→ Work request: Your answer should consist of each line below that includes the word "agent".

→ Data shown:

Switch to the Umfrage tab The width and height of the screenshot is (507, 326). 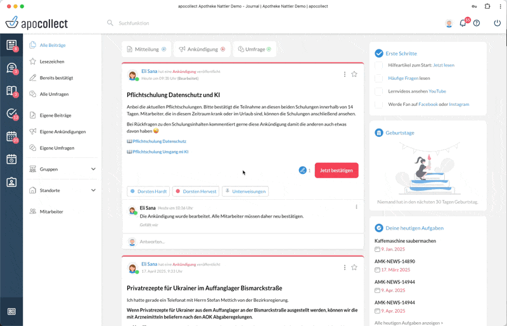click(255, 49)
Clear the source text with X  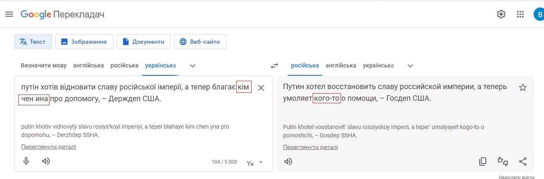[x=261, y=88]
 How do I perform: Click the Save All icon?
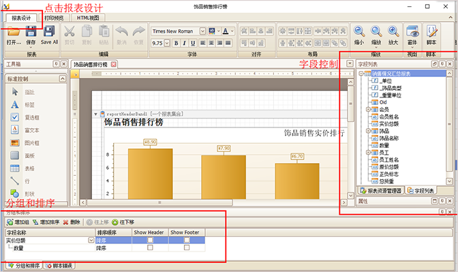(49, 31)
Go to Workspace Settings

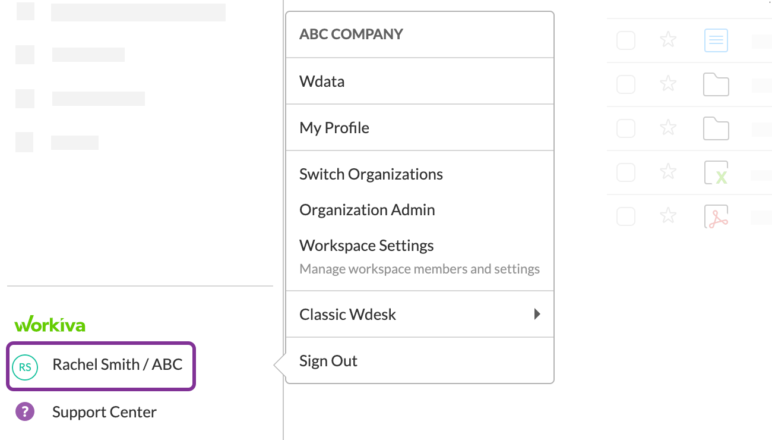[366, 246]
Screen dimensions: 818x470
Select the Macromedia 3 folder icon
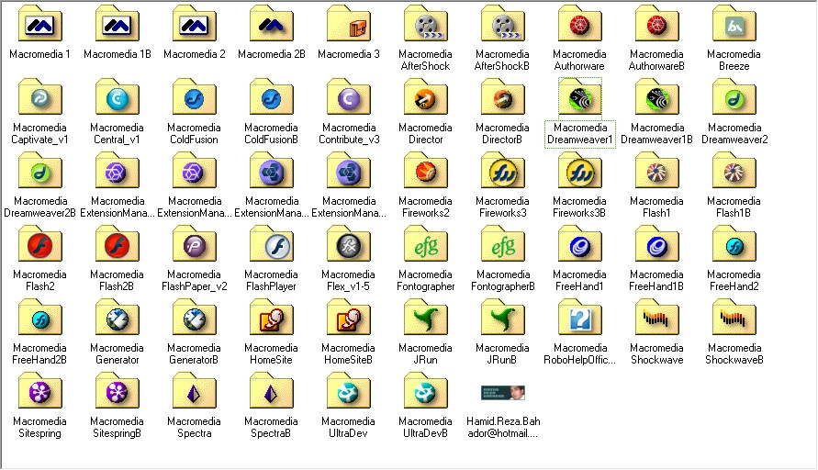point(348,24)
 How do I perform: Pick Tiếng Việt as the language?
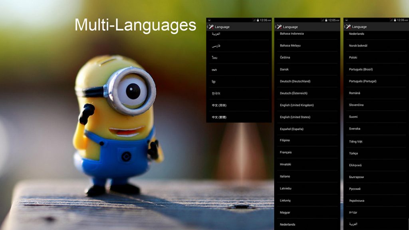pos(356,141)
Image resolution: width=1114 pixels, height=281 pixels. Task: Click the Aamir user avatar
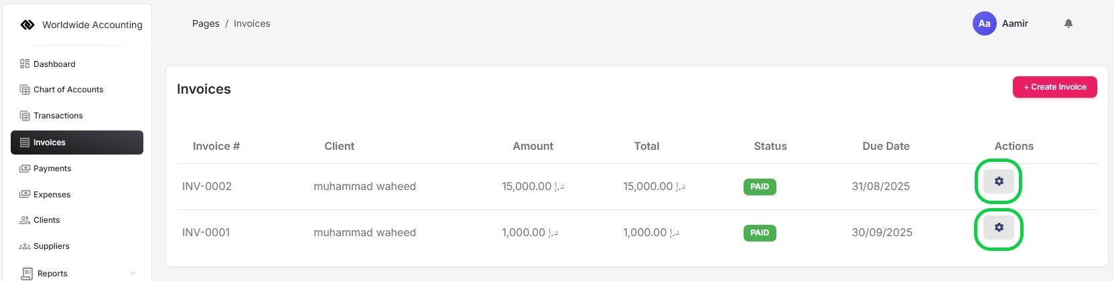984,23
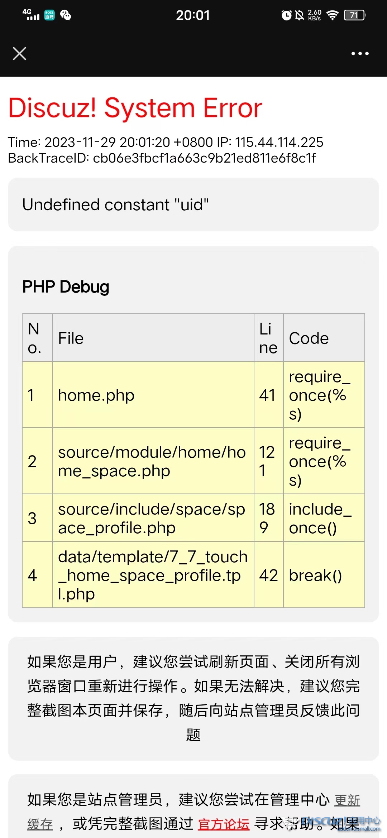Tap the alarm clock status icon
Viewport: 387px width, 838px height.
[286, 15]
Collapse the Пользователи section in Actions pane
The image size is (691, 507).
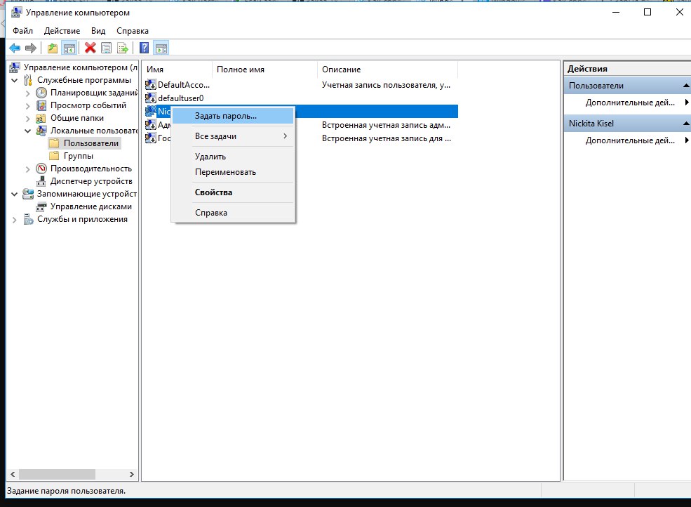[x=685, y=86]
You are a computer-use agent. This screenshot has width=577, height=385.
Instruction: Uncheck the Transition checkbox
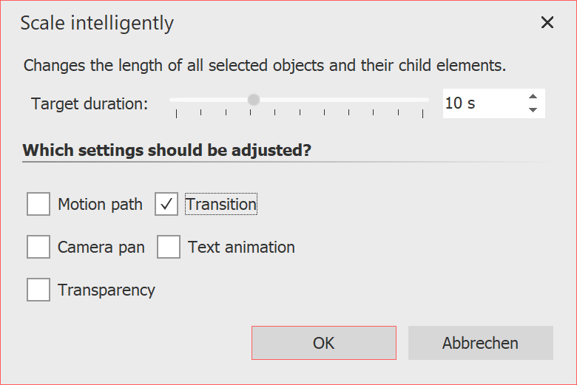166,205
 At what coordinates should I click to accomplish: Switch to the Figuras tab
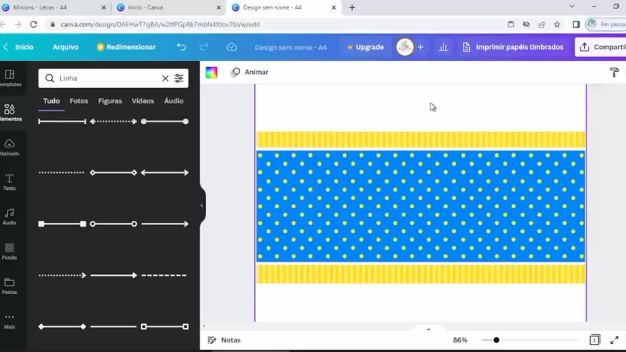[x=110, y=101]
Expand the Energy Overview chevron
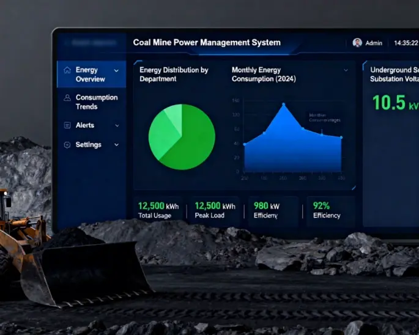The image size is (419, 335). click(116, 71)
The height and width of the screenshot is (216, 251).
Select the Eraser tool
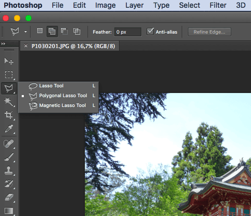pos(9,197)
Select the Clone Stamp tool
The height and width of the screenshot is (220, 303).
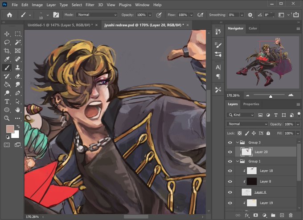[x=17, y=68]
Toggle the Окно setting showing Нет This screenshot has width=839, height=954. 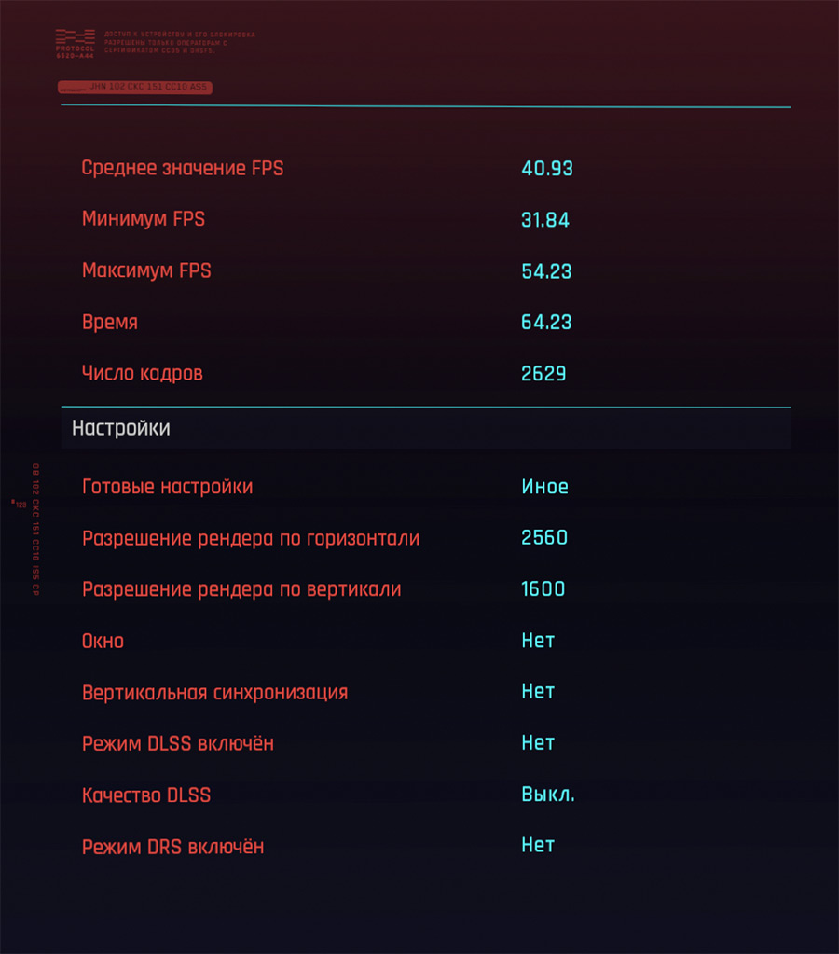click(538, 641)
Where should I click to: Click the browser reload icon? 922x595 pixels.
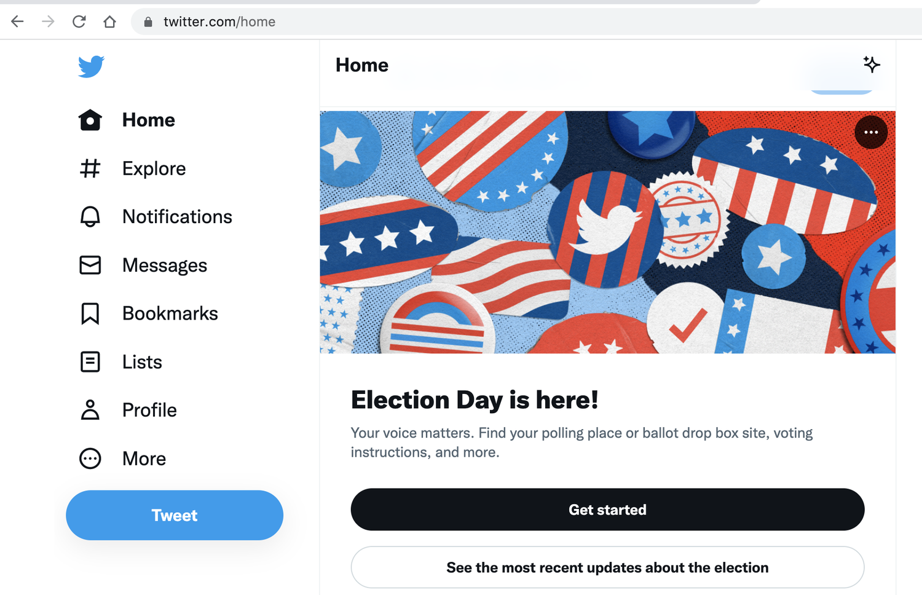coord(79,21)
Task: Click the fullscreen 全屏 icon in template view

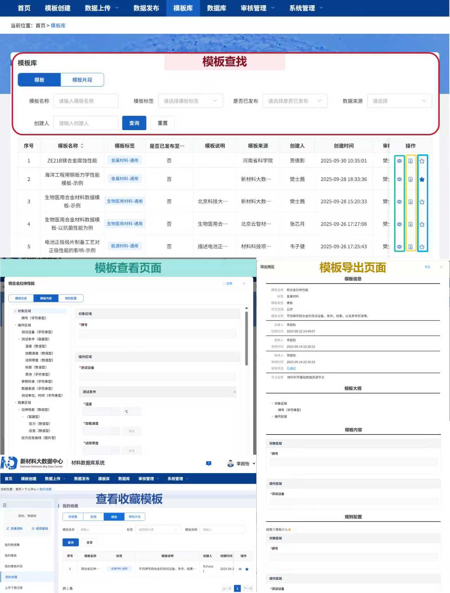Action: click(x=227, y=283)
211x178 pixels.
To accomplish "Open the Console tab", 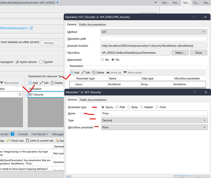I will [x=23, y=134].
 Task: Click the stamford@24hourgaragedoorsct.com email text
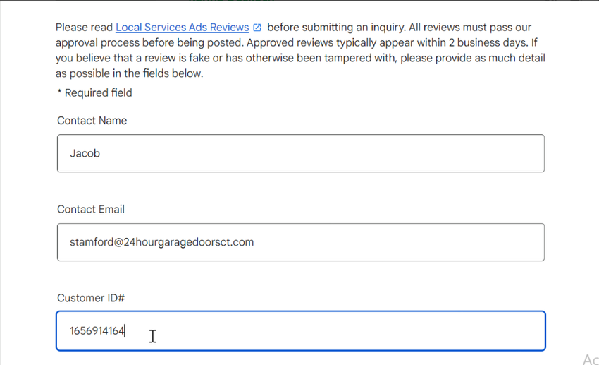161,242
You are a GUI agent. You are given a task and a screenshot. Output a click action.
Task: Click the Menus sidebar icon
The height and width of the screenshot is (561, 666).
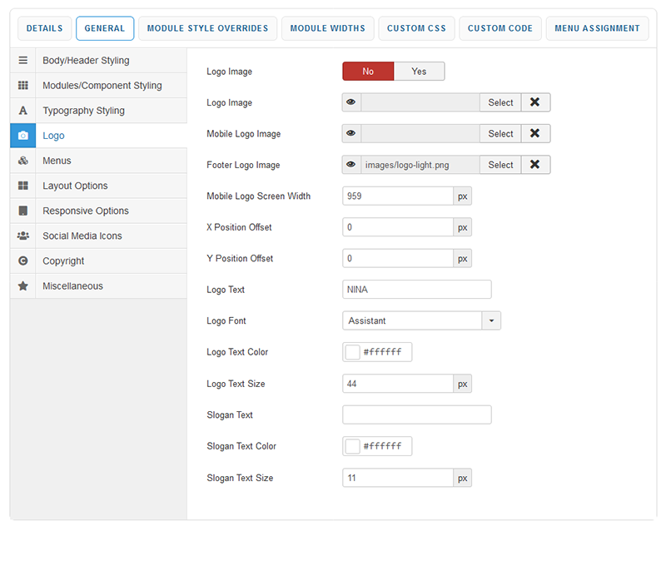[x=23, y=161]
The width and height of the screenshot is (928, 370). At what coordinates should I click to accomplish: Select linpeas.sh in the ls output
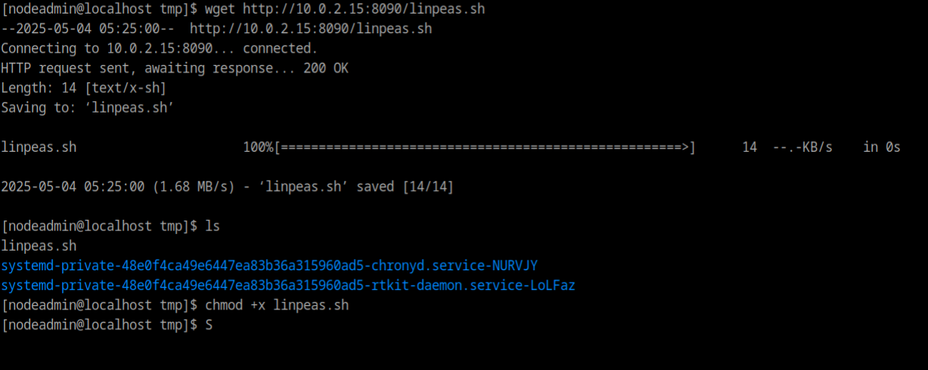click(39, 245)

→ Problem solution:
You are a computer-use agent. This screenshot has width=577, height=385.
You are a GUI agent. You are given a task and a screenshot. Output a click action.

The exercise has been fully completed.